→ **Task objective**
Set down without change every line from the line that contains "You are a computer-use" through the end of the listing, and only those lines. No pictures.

→ **Records provided**
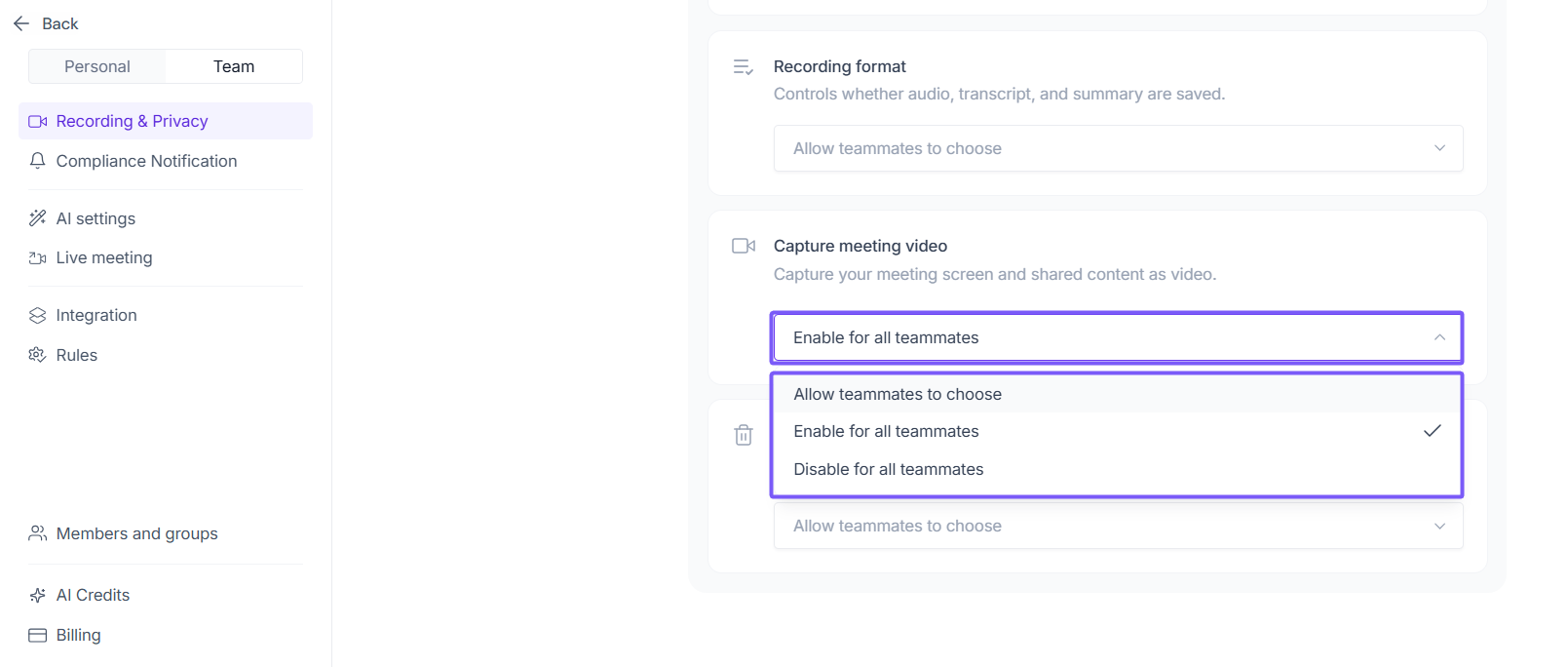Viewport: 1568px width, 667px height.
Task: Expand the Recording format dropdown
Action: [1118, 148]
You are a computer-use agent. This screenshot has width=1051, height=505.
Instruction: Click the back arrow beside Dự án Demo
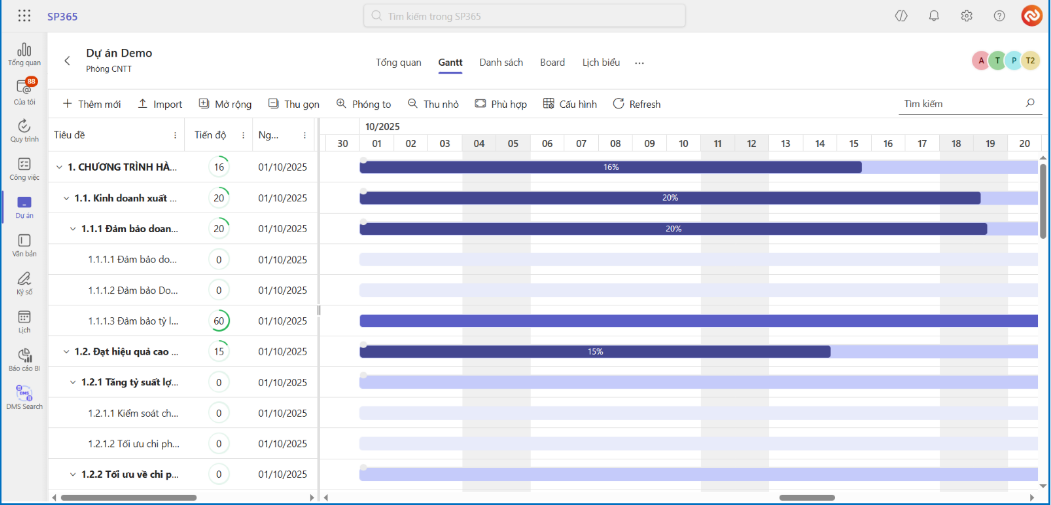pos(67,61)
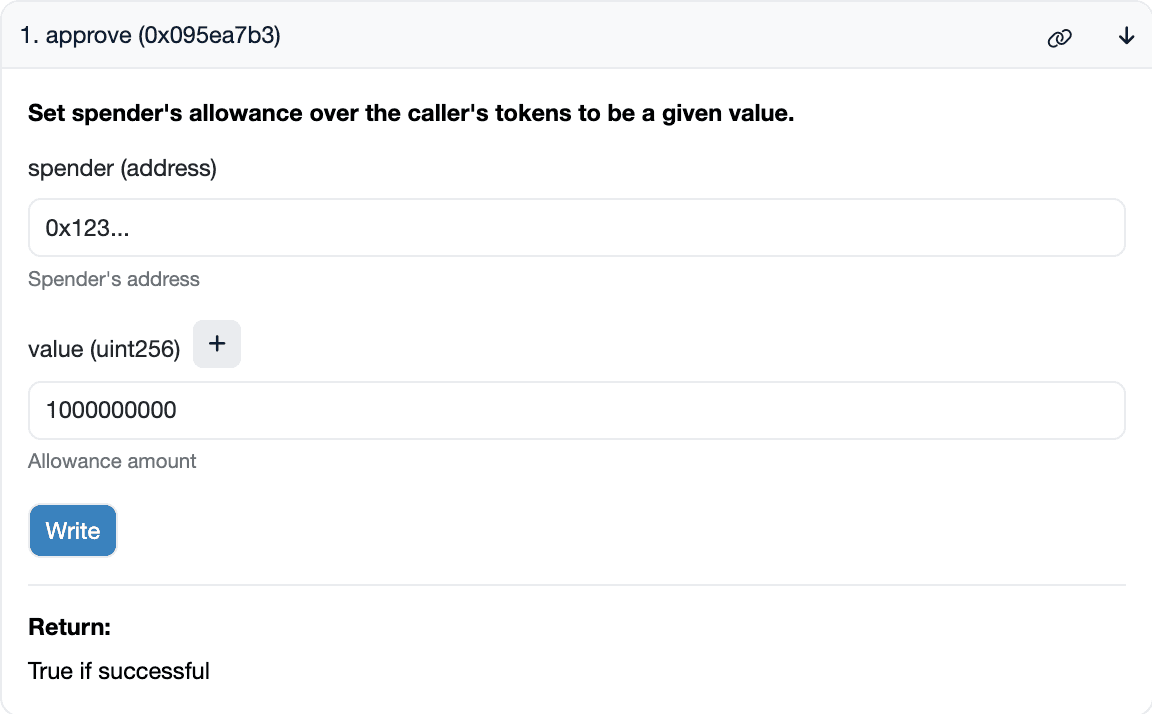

→ **Solution**
You are a computer-use agent. This screenshot has width=1051, height=505.
Instruction: Click the back arrow beside Dự án Demo
pos(67,61)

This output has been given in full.